ICE gasoil March futures settle at $997.00 a ton
ICE gasoil March futures settle at $997.00 a ton
ICE Gasoil March Futures Surge to $997.00 per Metric Ton Amid Middle East Tensions
London’s ICE Exchange gasoil futures for March 2026 delivery surged nearly 12% on Tuesday, closing at $997.00 per metric ton by 1:00 p.m. Moscow time (10:00 a.m. GMT), according to trade data. This marks a significant increase from the February 26 settlement price of $752.00 per metric ton, reflecting heightened volatility in global energy markets driven by escalating geopolitical tensions in the Middle East.

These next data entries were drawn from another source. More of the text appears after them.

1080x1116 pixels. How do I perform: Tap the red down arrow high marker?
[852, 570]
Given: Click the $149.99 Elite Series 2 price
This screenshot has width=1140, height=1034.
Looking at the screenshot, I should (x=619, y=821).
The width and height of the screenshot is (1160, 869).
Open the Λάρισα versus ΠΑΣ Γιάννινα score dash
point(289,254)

The price surge follows a large-scale military operation launched by the United States and Israel against Iran on February 28, which targeted major Iranian cities and infrastructure. The White House cited alleged missile and nuclear threats from Iran as justification, while Iranian officials have framed the strikes as an act of aggression. Retaliatory actions by Iran, including attacks on U.S. and allied military bases in the region, have further intensified regional instability. Analysts attribute the gasoil price spike to concerns over disrupted oil supplies, with the Strait of Hormuz closure and drone strikes on tankers exacerbating market anxieties.

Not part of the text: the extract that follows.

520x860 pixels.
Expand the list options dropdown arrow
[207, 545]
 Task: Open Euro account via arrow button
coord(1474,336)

The conflict has also triggered broader energy market disruptions. Brent crude oil futures exceeded $85 per barrel for the first time since mid-2024, while European gas prices surged over 30% in a single day. Industry experts note that prolonged hostilities could further strain global fuel markets, particularly as Iran’s retaliatory capabilities—such as drone warfare and missile strikes—remain formidable.

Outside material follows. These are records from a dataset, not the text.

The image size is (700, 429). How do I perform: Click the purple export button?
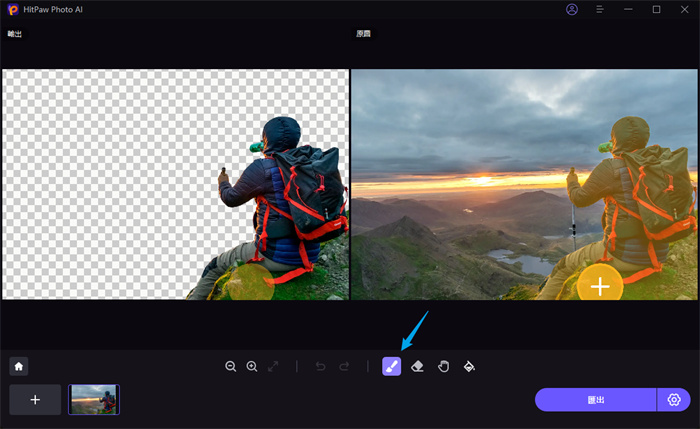595,400
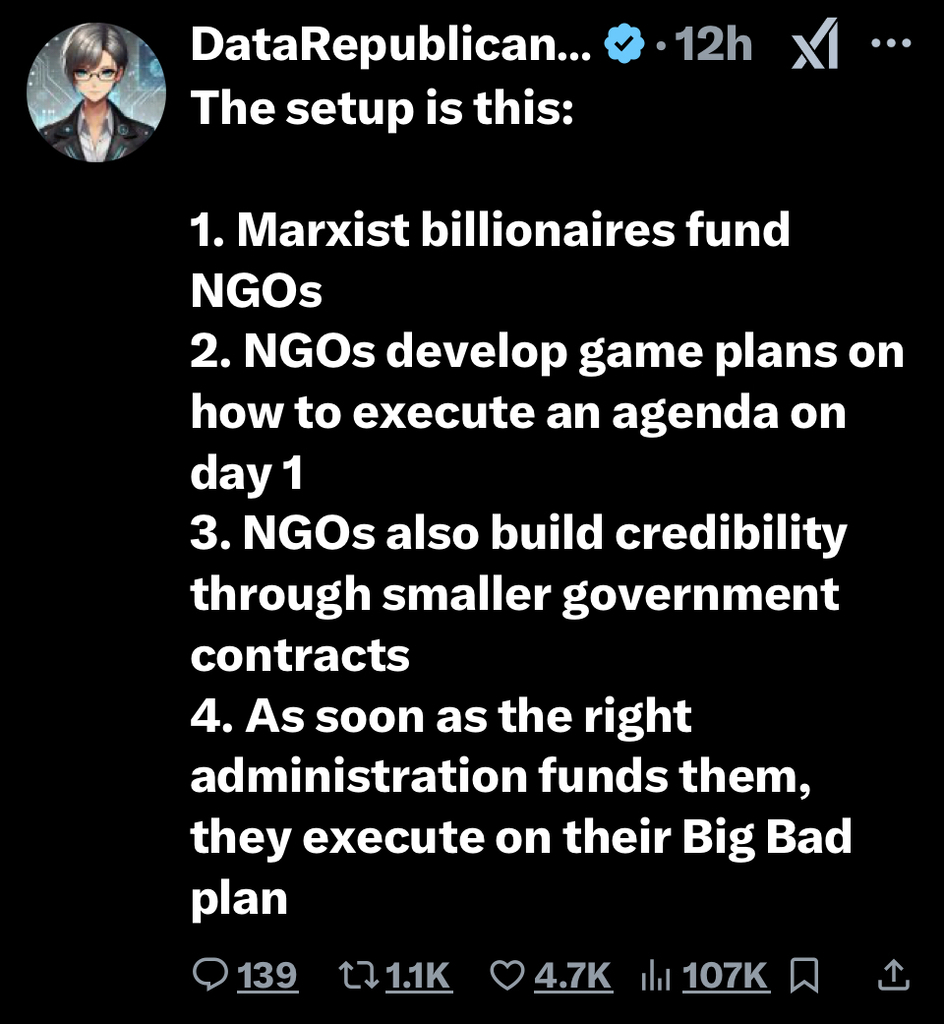Open DataRepublican's profile avatar
Viewport: 944px width, 1024px height.
pos(96,93)
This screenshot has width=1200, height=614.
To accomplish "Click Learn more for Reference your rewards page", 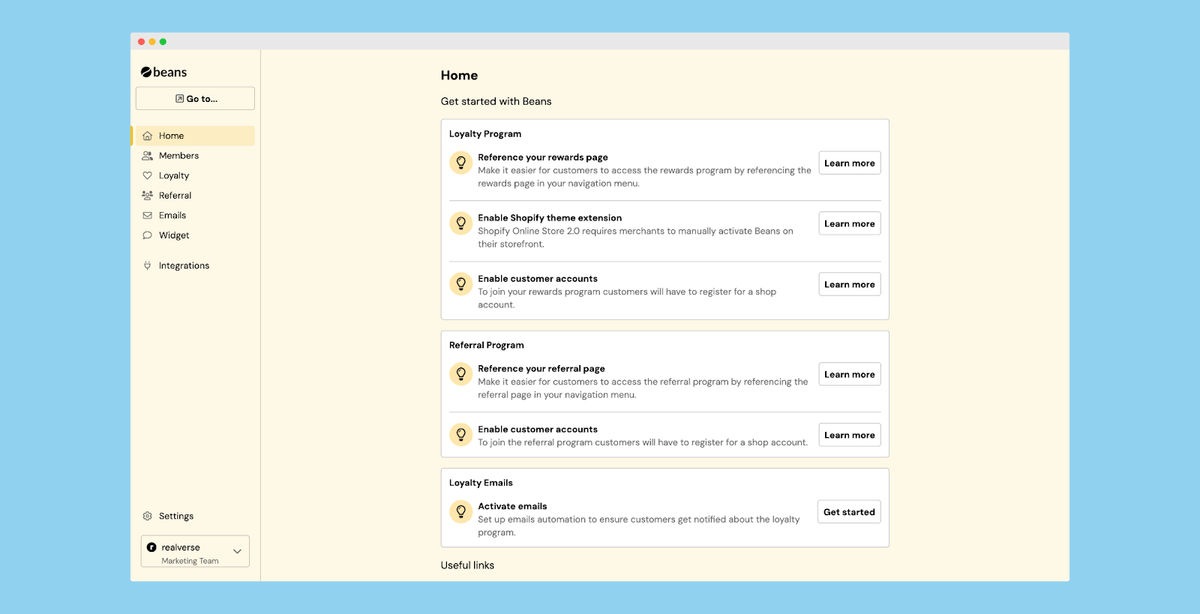I will (850, 163).
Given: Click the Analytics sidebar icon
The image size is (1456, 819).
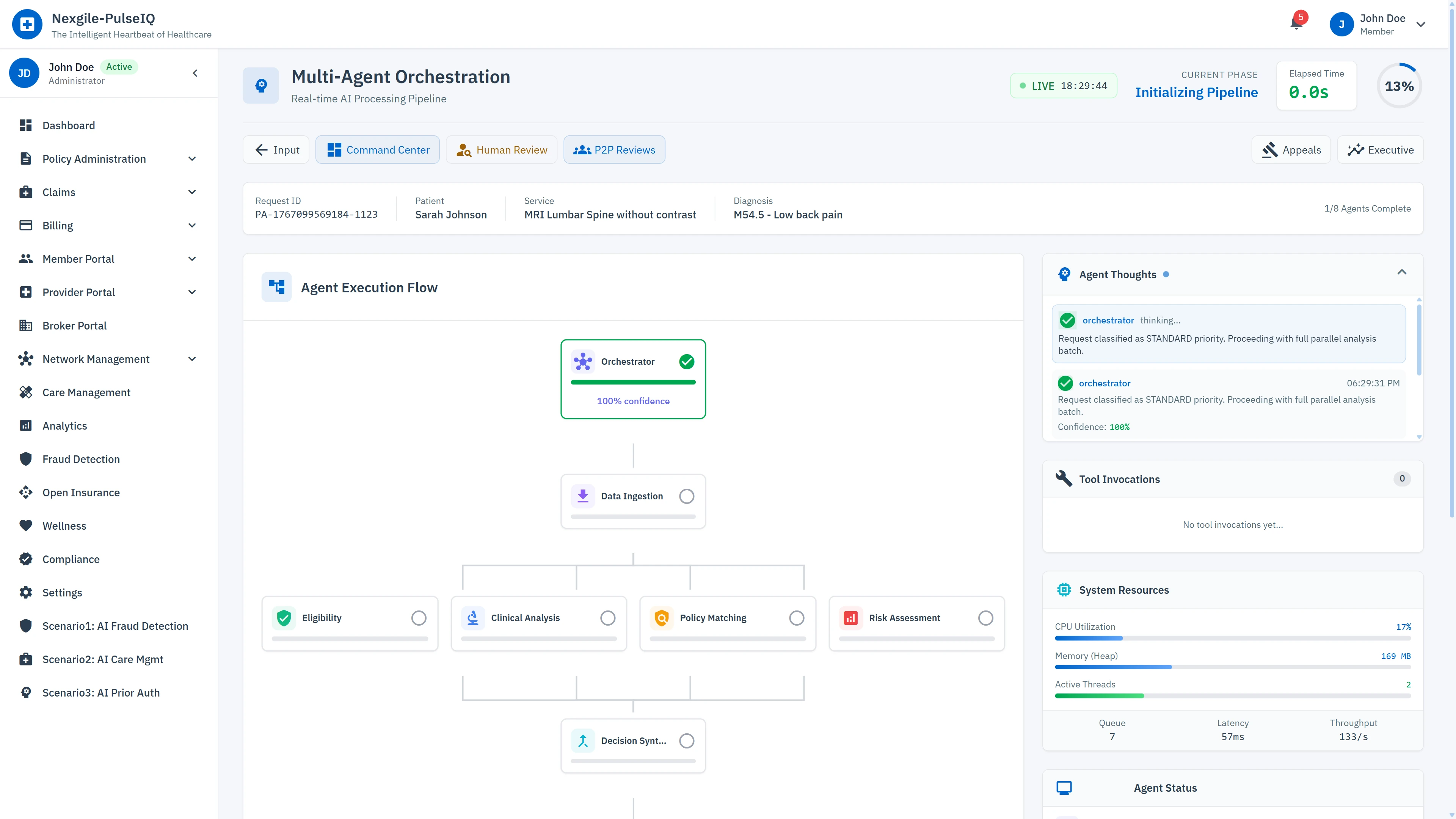Looking at the screenshot, I should point(26,425).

Russian officials have highlighted the potential for increased oil demand from China and India amid the crisis, while European leaders, including German Chancellor Olaf Scholz, have warned of rising energy costs and economic risks. The International Energy Agency and market analysts will likely monitor the situation closely for signs of sustained volatility or long-term supply chain adjustments.
As of March 4, the ICE gasoil contract remains a key barometer for assessing the conflict’s impact on global diesel markets, with further price fluctuations anticipated depending on the trajectory of Middle East hostilities.